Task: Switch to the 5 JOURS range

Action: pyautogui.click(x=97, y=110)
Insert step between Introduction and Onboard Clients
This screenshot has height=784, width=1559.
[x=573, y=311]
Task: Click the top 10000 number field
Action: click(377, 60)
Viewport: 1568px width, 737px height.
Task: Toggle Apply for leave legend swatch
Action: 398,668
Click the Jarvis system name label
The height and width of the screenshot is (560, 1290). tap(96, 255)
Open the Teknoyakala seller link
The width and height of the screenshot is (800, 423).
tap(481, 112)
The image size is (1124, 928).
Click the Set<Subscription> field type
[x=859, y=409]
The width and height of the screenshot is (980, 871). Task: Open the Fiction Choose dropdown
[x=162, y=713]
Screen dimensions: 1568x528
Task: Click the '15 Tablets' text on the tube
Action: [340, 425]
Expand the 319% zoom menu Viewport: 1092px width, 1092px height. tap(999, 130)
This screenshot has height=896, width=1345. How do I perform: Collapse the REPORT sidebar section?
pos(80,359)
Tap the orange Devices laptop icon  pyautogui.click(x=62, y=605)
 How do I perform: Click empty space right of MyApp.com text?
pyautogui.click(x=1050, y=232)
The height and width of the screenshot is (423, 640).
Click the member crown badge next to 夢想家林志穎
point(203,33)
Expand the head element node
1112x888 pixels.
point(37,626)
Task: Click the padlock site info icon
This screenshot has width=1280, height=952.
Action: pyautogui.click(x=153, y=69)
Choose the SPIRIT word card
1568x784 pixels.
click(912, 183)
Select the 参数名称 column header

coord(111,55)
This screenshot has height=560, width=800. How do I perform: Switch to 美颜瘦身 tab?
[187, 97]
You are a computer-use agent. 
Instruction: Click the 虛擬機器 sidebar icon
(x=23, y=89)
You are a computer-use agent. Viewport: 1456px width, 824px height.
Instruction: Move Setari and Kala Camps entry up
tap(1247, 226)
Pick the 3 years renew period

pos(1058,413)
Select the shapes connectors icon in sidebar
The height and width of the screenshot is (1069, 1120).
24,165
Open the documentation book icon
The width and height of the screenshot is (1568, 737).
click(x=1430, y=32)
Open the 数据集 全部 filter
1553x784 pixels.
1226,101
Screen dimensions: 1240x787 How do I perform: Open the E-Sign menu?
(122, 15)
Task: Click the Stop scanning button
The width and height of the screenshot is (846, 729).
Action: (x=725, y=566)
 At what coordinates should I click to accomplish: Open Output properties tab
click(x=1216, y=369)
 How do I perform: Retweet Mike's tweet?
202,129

= Problem requirements =
Quote all of the entries above verbatim, from first to last.

= Answer =
Task: Switch to the 5 JOURS range

Action: pyautogui.click(x=97, y=110)
Insert step between Introduction and Onboard Clients
This screenshot has height=784, width=1559.
[x=573, y=311]
Task: Click the top 10000 number field
Action: click(377, 60)
Viewport: 1568px width, 737px height.
Task: Toggle Apply for leave legend swatch
Action: 398,668
Click the Jarvis system name label
The height and width of the screenshot is (560, 1290). tap(96, 255)
Open the Teknoyakala seller link
The width and height of the screenshot is (800, 423).
tap(481, 112)
The image size is (1124, 928).
Click the Set<Subscription> field type
[x=859, y=409]
The width and height of the screenshot is (980, 871). Task: Open the Fiction Choose dropdown
[x=162, y=713]
Screen dimensions: 1568x528
Task: Click the '15 Tablets' text on the tube
Action: [340, 425]
Expand the 319% zoom menu Viewport: 1092px width, 1092px height. tap(999, 130)
This screenshot has height=896, width=1345. How do I perform: Collapse the REPORT sidebar section?
pos(80,359)
Tap the orange Devices laptop icon  pyautogui.click(x=62, y=605)
 How do I perform: Click empty space right of MyApp.com text?
pyautogui.click(x=1050, y=232)
The height and width of the screenshot is (423, 640).
Click the member crown badge next to 夢想家林志穎
point(203,33)
Expand the head element node
1112x888 pixels.
point(37,626)
Task: Click the padlock site info icon
This screenshot has width=1280, height=952.
Action: pyautogui.click(x=153, y=69)
Choose the SPIRIT word card
1568x784 pixels.
click(912, 183)
Select the 参数名称 column header

coord(111,55)
This screenshot has height=560, width=800. How do I perform: Switch to 美颜瘦身 tab?
[187, 97]
You are a computer-use agent. 
Instruction: Click the 虛擬機器 sidebar icon
(x=23, y=89)
You are a computer-use agent. Viewport: 1456px width, 824px height.
Instruction: Move Setari and Kala Camps entry up
tap(1247, 226)
Pick the 3 years renew period

pos(1058,413)
Select the shapes connectors icon in sidebar
The height and width of the screenshot is (1069, 1120).
24,165
Open the documentation book icon
The width and height of the screenshot is (1568, 737).
click(x=1430, y=32)
Open the 数据集 全部 filter
1553x784 pixels.
1226,101
Screen dimensions: 1240x787 How do I perform: Open the E-Sign menu?
(122, 15)
Task: Click the Stop scanning button
The width and height of the screenshot is (846, 729).
Action: (x=725, y=566)
 At what coordinates should I click to accomplish: Open Output properties tab
click(x=1216, y=369)
 How do I perform: Retweet Mike's tweet?
202,129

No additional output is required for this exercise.